When you find the line with "Materialien und Dokumente (1618, 1226)" among the records below, reproduce it and each line after it exactly, ending with the line with "Mai 2026 (772, 1572)".

• • • •

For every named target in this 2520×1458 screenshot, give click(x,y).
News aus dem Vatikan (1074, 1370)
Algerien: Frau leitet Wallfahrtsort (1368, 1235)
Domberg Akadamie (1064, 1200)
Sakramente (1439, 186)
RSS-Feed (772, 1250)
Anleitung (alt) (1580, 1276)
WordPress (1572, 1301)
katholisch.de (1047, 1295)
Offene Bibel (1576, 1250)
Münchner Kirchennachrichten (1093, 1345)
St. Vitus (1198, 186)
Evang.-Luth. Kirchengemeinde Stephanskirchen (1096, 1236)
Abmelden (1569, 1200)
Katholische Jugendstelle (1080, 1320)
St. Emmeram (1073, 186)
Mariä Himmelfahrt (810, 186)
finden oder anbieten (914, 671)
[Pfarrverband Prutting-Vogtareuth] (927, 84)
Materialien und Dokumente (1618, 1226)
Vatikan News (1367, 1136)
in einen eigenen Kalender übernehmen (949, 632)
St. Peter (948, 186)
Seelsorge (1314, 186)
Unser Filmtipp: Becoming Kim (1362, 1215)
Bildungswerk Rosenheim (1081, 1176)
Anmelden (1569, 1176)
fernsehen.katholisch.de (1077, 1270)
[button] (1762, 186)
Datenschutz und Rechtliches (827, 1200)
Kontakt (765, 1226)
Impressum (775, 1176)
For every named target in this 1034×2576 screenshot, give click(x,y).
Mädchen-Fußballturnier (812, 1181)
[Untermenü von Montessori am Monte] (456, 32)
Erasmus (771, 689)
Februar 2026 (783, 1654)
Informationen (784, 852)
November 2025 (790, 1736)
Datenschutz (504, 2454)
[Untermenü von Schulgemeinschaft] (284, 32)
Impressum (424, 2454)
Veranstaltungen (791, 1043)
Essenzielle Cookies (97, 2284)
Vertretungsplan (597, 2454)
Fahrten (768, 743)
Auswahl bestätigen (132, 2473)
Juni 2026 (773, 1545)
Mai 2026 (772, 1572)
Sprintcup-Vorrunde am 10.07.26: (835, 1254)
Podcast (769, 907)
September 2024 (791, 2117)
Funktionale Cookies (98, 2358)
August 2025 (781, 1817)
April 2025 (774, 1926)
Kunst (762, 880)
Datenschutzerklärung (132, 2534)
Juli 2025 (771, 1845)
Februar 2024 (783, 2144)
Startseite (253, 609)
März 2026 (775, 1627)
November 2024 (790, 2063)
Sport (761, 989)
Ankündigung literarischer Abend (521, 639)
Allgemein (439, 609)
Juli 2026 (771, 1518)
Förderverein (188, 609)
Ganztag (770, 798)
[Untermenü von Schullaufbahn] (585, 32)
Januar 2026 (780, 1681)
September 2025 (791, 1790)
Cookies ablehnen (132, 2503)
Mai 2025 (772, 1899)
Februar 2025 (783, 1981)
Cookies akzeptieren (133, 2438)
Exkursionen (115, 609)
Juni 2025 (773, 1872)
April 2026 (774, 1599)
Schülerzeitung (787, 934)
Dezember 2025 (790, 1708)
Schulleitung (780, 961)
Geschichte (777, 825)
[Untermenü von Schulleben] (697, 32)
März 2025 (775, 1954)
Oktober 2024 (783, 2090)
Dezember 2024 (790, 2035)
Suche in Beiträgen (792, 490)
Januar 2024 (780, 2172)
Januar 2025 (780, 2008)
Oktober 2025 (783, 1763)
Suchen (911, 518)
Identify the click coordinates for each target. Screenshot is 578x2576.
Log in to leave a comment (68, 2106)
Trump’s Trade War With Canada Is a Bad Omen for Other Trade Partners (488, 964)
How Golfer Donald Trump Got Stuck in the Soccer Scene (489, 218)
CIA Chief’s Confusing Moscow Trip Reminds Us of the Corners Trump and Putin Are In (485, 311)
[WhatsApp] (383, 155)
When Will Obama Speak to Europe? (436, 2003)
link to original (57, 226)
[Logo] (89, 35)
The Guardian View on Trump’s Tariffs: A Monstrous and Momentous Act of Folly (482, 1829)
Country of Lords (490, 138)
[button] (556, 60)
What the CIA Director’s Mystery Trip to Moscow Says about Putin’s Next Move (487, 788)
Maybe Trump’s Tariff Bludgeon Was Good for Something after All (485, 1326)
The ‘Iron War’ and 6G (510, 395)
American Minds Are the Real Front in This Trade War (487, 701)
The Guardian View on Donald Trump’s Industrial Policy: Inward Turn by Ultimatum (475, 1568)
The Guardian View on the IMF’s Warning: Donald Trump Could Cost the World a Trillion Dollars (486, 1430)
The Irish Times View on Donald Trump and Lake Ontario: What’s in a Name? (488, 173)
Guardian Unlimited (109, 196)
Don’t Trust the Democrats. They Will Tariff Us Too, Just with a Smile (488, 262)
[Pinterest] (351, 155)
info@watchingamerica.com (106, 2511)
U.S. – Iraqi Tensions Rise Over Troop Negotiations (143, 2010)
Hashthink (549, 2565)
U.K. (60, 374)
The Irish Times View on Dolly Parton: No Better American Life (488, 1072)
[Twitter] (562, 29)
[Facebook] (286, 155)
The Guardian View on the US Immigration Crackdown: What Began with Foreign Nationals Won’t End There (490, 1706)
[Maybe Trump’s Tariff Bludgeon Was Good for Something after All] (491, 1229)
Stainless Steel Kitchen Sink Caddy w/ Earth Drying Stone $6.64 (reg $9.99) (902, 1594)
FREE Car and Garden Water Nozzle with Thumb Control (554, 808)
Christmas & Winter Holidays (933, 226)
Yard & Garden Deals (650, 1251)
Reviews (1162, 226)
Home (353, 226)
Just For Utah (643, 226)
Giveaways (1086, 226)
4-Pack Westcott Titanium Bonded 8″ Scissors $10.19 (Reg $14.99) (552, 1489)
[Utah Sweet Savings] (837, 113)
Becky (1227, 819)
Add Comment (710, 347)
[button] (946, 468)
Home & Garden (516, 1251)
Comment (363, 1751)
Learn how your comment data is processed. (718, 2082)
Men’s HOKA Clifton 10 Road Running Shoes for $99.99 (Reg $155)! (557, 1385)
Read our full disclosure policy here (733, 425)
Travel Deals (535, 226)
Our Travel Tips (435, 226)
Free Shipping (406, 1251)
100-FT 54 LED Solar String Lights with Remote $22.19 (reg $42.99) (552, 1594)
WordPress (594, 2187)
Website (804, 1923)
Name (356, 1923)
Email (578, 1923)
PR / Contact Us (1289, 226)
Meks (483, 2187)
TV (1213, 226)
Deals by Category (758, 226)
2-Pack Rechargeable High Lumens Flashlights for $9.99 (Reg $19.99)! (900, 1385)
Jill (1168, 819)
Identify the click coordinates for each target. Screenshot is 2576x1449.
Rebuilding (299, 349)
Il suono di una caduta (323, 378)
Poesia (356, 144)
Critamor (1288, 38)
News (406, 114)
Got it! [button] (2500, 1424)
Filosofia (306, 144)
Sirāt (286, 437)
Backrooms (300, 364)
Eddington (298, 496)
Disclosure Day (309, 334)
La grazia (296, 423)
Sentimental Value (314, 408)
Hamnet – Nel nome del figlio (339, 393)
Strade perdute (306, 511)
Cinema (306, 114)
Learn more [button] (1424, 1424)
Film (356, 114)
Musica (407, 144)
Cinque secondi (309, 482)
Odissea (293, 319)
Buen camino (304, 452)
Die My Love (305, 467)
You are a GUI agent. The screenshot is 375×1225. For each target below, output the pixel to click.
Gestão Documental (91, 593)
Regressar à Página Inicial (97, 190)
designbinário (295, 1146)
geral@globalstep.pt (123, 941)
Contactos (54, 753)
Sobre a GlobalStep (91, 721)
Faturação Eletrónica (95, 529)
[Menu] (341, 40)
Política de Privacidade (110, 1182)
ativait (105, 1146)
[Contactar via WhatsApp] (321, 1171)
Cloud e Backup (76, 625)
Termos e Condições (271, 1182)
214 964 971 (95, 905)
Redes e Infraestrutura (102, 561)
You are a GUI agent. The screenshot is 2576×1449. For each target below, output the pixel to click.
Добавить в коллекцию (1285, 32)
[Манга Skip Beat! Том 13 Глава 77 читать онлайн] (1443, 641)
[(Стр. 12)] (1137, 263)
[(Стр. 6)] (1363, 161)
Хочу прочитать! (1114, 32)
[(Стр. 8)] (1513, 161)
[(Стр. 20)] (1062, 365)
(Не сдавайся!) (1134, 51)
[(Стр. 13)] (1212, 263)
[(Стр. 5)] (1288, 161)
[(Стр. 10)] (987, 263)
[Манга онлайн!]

• • • •

*Task answer:*
Materialien und Dokumente (1618, 1226)
Vatikan News (1367, 1136)
in einen eigenen Kalender übernehmen (949, 632)
St. Peter (948, 186)
Seelsorge (1314, 186)
Unser Filmtipp: Becoming Kim (1362, 1215)
Bildungswerk Rosenheim (1081, 1176)
Anmelden (1569, 1176)
fernsehen.katholisch.de (1077, 1270)
[button] (1762, 186)
Datenschutz und Rechtliches (827, 1200)
Kontakt (765, 1226)
Impressum (775, 1176)
For every named target in this 1034×2576 screenshot, give click(x,y).
Mädchen-Fußballturnier (812, 1181)
[Untermenü von Montessori am Monte] (456, 32)
Erasmus (771, 689)
Februar 2026 (783, 1654)
Informationen (784, 852)
November 2025 (790, 1736)
Datenschutz (504, 2454)
[Untermenü von Schulgemeinschaft] (284, 32)
Impressum (424, 2454)
Veranstaltungen (791, 1043)
Essenzielle Cookies (97, 2284)
Vertretungsplan (597, 2454)
Fahrten (768, 743)
Auswahl bestätigen (132, 2473)
Juni 2026 (773, 1545)
Mai 2026 (772, 1572)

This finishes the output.